Le statut de rebut est, selon une certaine normativité cinématographique, volontiers occupé par le son. Désigné par son réalisateur comme film-son(ore) (Tonfilm), Kick that Habit (1989) de Peter Liechti entend récuser cette partition des médias audio-visuels et des régimes de sensibilité en mettant en scène la structure vibratoire du sonore. Composé en trois parties, distinctes techniquement et thématiquement, le film mêle sonorités performées et environnementales qui se retrouvent alors dans un continuum. Les premières sont dues au duo de musique improvisée Voice Crack (Norbert Möslang et Andy Guhl) que l’on voit manipuler et détourner platines, magnétophones, microphones et objets du quotidien. Tant les actions des musiciens que celles des objets, les gestes artistiques et banals, produisent un paysage auditif, une schizophonie résultant de modulations magnétiques, de chocs et de frictions physiques. Ce paysage phonique est articulé à un motif cher à Liechti, à savoir les panoramas alpins de Suisse orientale dont il est originaire. À travers son traitement par le cinéaste, la montagne – symbole helvète conservateur – devient le lieu ambivalent où s’expérimente un nouveau régime sono-visuel et vibratoire. Dès lors, si tant est que le langage puisse être cinématographique, ce « film-son » articule l’entre-deux contingent du cinéma : tant sa parole que son silence. ging (1993, « allé » ou « marché » en allemand) d’André Lehmann consiste en une exploration fondamentale du temps et de l’espace. Les séquences et le rythme du film résultent entièrement de la trajectoire du cinéaste à travers des paysages naturels, industriels, et urbains. Si sa trajectoire semble essentiellement linéaire, avançant sans entrave, un itinéraire à travers des lieux et des temporalités diverses est performé. En effet, ging oscille entre des éléments duels tels que la nature et l’urbanité, la terre et l’eau, des espaces inhabités et bondés, ainsi qu’à travers les saisons. Le rythme visuel est donné par le mouvement vertical continu des pas de Lehmann, tandis que le son, monotone – partiellement un enregistrement de ces derniers – est superposé à une composition et aux sonorités des différents environnements. Bien qu’étant fondamentalement soumis aux mouvements corporels du cinéaste, ging semble procéder d’un regard quasi-autonome, flottant, voire post-humain.

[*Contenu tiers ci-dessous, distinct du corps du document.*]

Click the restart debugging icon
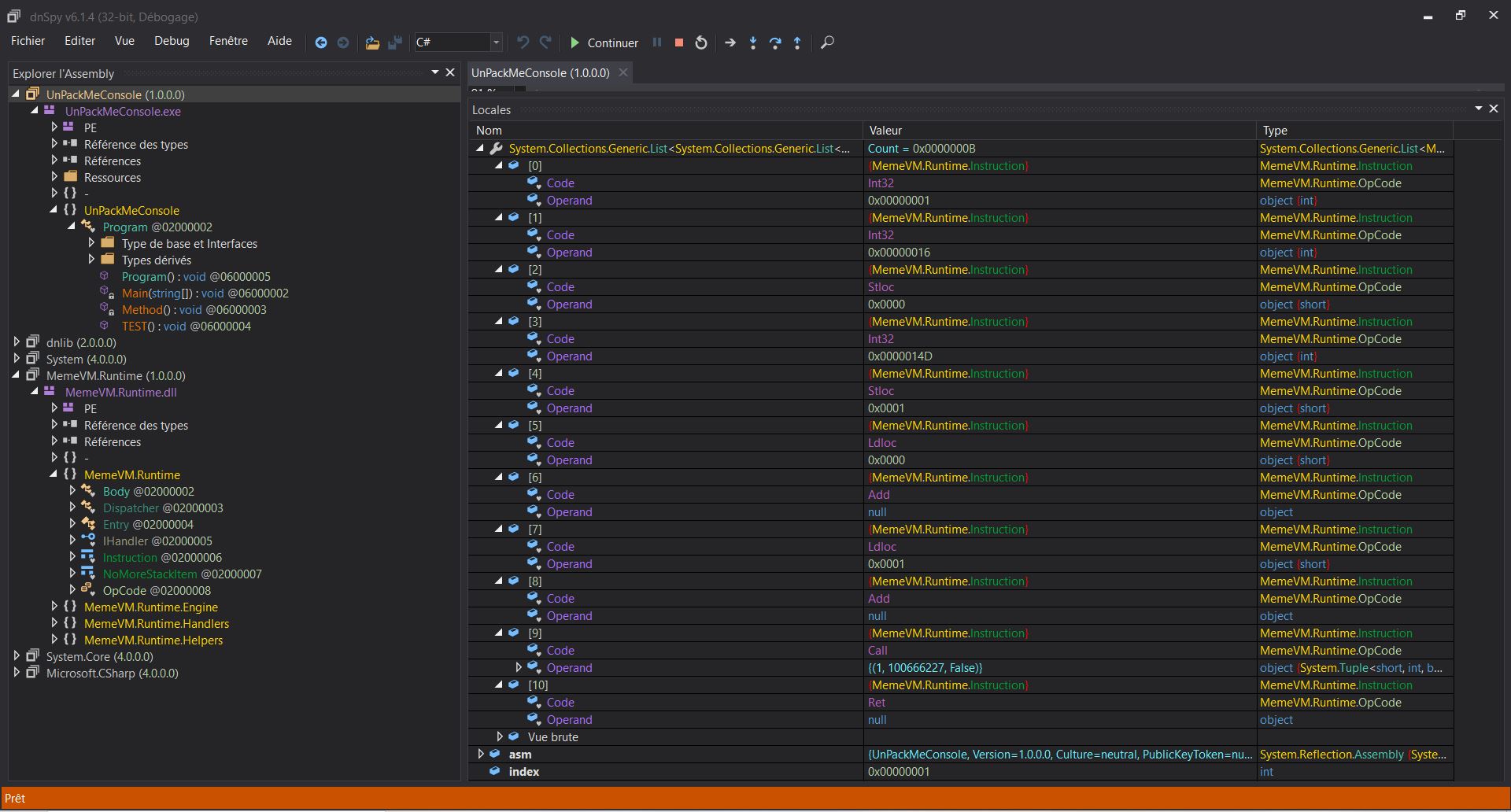This screenshot has width=1511, height=812. [701, 42]
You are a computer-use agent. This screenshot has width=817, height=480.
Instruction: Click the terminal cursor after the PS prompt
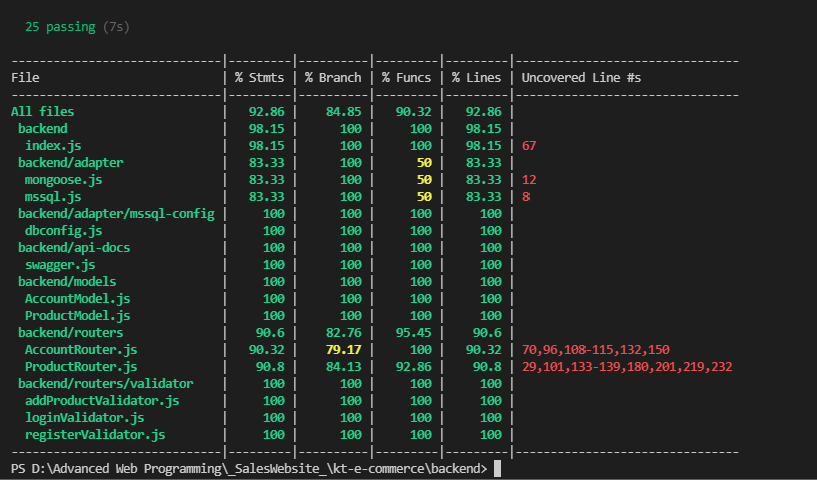[497, 469]
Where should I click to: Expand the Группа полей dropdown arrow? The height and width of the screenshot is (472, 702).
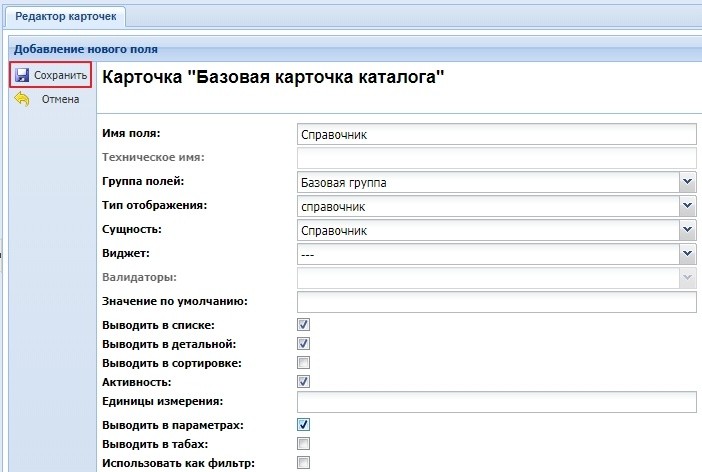click(687, 182)
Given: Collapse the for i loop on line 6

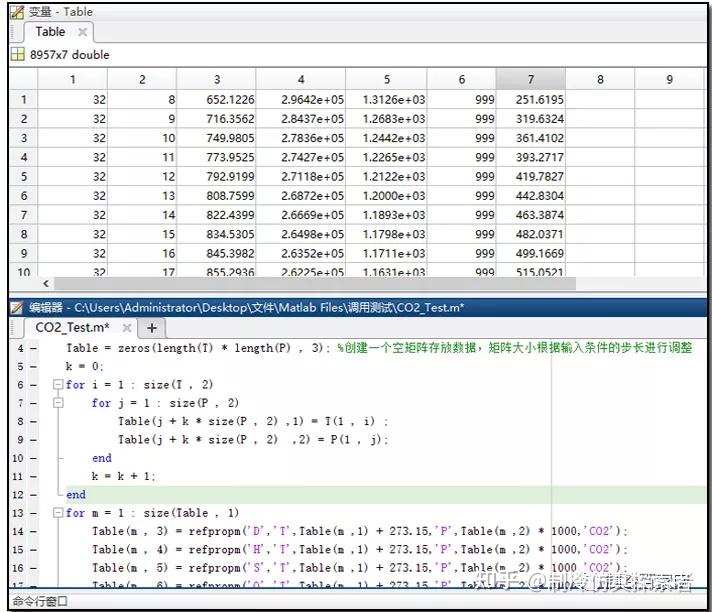Looking at the screenshot, I should (58, 385).
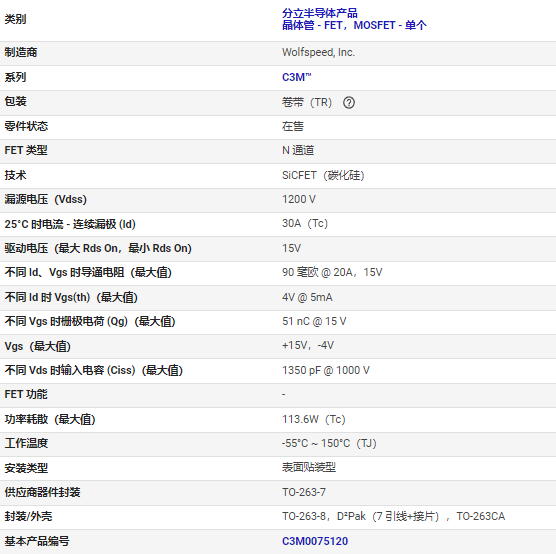Select the SiCFET (碳化硅) technology value
The height and width of the screenshot is (554, 556).
[x=323, y=175]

Figure la plus emblématique des pratiques expérimentales en Suisse, prônant un « cinéma brisé » (Kaputte Kino), HHK Schoenherr est l’auteur d’un corpus largement structuré par des règles et des contraintes formelles prédéfinies. Dans Das Portrait der Cordua (1969) la caméra se concentre sur la danseuse Beatrice Cordua lors de répétitions en groupe et en solo, et dans sa sphère privée, à la maison avec son partenaire (le frère de Schoenherr). Schoenherr a tourné le film avec quatre bobines de film en utilisant une caméra Bolex sans aucun trépied, l’arrangement des photogrammes étant pré-conçu sur une feuille de papier, le cinéaste réalisant finalement un portrait mouvant, basé sur la superposition d’images et sur le rythme des photogrammes isolés. Un procédé accumulatif et analogique est déployé – les chorégraphies de Cordua, de la Bolex et des photogrammes montés en caméra – auquel s’ajoute de la musique minimaliste pour violoncelle composée et interprétée par Schoenherr lui-même, alternant avec un poème fait d’extraits d’énoncés triviaux. La fétichisation du corps de Cordua, parfois nu, fait écho à la matérialité de la pellicule, tandis que le montage, en exacerbant le mouvement contenu dans chaque fragment d’image, exhorte la dimension physique de l’expérience cinématographique.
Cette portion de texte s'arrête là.